■ Supplied data
::::

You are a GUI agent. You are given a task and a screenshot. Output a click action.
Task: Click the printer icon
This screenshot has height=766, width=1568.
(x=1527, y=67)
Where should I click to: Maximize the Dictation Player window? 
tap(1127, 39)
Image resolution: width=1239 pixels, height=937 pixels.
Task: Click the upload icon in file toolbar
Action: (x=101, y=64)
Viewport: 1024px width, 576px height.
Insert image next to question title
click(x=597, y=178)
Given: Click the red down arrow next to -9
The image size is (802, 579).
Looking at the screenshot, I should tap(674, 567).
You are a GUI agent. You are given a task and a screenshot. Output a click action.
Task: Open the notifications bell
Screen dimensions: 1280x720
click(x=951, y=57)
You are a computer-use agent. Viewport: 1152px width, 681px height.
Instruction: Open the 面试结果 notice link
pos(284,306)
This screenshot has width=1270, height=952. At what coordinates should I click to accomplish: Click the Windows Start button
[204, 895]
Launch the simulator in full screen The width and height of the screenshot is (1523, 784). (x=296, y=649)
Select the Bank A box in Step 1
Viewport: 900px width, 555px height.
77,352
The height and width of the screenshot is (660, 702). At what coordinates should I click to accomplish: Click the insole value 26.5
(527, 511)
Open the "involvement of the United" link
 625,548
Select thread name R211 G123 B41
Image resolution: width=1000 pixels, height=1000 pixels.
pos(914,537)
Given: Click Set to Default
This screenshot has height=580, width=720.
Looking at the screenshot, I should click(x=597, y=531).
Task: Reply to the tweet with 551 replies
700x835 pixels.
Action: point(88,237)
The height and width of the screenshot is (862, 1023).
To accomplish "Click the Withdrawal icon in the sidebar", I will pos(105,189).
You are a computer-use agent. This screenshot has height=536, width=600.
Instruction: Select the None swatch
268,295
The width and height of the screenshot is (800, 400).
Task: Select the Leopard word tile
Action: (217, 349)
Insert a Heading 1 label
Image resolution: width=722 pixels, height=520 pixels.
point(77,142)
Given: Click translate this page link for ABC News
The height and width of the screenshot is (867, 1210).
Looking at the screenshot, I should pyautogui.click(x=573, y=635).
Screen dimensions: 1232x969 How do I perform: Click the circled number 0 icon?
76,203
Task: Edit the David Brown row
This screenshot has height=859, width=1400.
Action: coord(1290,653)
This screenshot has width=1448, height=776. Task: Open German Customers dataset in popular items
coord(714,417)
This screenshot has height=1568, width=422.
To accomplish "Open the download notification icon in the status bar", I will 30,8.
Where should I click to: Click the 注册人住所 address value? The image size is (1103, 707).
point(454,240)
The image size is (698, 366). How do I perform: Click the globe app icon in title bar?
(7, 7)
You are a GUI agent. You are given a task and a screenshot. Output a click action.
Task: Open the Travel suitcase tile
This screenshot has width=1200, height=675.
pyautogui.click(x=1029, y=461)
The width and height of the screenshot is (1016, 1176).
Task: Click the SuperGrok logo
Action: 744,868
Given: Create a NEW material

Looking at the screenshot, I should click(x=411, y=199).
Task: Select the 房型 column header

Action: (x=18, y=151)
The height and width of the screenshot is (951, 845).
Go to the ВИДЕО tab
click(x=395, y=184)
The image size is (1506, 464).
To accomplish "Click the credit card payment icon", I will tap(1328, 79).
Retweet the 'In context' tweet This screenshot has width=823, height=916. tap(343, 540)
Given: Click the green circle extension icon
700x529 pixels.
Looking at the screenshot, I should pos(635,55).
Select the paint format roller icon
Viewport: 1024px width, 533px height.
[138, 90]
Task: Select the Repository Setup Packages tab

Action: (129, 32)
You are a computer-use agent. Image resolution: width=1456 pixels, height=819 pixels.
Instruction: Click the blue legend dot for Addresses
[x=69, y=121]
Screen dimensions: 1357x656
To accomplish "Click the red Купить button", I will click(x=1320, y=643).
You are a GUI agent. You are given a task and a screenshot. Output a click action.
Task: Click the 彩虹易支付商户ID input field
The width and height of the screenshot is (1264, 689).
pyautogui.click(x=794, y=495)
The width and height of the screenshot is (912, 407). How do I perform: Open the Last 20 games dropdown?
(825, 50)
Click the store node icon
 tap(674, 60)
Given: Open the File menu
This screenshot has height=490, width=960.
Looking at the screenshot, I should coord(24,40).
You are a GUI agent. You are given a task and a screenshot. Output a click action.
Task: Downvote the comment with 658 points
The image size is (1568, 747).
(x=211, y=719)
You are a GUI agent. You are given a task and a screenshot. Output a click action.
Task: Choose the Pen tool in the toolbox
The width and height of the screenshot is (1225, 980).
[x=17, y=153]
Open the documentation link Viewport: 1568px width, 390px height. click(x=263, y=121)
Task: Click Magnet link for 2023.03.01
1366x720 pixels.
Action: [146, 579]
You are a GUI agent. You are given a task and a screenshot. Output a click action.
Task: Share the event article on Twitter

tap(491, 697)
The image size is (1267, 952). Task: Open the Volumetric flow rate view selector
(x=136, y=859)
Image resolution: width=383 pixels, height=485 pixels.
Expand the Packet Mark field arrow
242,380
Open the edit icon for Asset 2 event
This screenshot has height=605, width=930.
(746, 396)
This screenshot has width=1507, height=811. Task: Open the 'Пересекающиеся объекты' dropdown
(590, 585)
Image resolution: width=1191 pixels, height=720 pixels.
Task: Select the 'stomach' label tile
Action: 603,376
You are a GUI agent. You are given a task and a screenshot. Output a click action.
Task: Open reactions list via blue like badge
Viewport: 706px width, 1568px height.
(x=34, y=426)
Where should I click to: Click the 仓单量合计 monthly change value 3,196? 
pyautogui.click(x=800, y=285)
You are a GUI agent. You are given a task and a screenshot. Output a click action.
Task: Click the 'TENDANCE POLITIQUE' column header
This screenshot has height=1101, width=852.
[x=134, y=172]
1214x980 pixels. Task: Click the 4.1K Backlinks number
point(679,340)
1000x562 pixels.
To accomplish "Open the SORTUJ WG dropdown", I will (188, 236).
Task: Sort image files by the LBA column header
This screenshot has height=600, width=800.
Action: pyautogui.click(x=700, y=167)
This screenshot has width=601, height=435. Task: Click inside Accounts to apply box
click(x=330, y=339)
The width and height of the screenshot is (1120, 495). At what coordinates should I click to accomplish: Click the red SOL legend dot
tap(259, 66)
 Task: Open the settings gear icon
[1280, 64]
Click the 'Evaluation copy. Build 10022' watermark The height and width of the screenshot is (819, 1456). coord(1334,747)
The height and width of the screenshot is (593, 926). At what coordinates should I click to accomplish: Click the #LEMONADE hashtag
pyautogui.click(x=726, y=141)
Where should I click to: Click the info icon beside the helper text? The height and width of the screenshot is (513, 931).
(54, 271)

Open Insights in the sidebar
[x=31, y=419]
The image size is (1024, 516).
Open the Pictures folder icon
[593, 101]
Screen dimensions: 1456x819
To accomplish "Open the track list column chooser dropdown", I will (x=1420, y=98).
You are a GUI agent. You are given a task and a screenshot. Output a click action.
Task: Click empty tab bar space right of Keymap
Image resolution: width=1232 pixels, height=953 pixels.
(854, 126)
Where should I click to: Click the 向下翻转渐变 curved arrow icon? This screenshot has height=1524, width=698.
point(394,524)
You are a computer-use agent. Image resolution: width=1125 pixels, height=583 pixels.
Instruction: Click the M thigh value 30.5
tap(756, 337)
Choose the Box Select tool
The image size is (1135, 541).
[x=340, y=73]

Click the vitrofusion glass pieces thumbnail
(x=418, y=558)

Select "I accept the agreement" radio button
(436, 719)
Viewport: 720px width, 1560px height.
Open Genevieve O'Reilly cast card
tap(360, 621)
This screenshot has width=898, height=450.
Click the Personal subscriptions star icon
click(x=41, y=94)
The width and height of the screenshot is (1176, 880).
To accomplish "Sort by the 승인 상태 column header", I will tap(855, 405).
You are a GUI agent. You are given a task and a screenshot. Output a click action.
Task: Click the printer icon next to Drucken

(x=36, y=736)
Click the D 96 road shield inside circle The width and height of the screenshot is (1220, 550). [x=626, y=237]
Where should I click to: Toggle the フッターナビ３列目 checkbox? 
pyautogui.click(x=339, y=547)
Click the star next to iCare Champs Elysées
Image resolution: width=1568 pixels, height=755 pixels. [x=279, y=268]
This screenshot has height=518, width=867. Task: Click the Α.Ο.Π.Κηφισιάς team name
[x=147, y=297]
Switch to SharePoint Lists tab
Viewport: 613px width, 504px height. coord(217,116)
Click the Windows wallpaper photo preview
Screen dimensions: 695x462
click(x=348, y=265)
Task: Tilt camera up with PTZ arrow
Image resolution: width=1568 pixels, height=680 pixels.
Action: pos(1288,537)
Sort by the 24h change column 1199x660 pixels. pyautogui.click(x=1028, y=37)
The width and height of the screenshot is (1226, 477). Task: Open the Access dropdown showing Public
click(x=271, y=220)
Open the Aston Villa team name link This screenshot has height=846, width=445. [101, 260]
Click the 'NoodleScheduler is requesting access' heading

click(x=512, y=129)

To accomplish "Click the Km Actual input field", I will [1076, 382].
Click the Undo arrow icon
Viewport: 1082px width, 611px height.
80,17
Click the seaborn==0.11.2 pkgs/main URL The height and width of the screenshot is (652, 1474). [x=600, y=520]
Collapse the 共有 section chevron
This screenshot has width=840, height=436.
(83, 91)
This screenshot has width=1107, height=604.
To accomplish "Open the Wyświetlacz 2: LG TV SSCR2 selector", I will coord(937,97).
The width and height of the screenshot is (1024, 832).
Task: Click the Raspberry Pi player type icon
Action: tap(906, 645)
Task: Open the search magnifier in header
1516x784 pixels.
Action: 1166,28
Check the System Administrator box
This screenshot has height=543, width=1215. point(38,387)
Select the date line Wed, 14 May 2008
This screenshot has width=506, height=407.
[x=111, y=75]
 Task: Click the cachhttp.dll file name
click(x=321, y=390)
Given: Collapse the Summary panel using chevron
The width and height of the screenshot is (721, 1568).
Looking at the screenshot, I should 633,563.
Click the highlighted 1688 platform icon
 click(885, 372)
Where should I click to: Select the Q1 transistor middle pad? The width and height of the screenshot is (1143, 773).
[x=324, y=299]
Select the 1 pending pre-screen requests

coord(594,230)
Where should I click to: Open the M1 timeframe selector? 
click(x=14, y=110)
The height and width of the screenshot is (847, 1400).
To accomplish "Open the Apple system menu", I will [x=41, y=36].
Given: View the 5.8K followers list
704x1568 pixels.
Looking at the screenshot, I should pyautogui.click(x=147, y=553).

::::

■ Work task
All lines of the records above with the word "menu" in them are to be copied.

■ Output of the task
Given: Open the File menu
To accomplish "Open the Apple system menu", I will [x=41, y=36].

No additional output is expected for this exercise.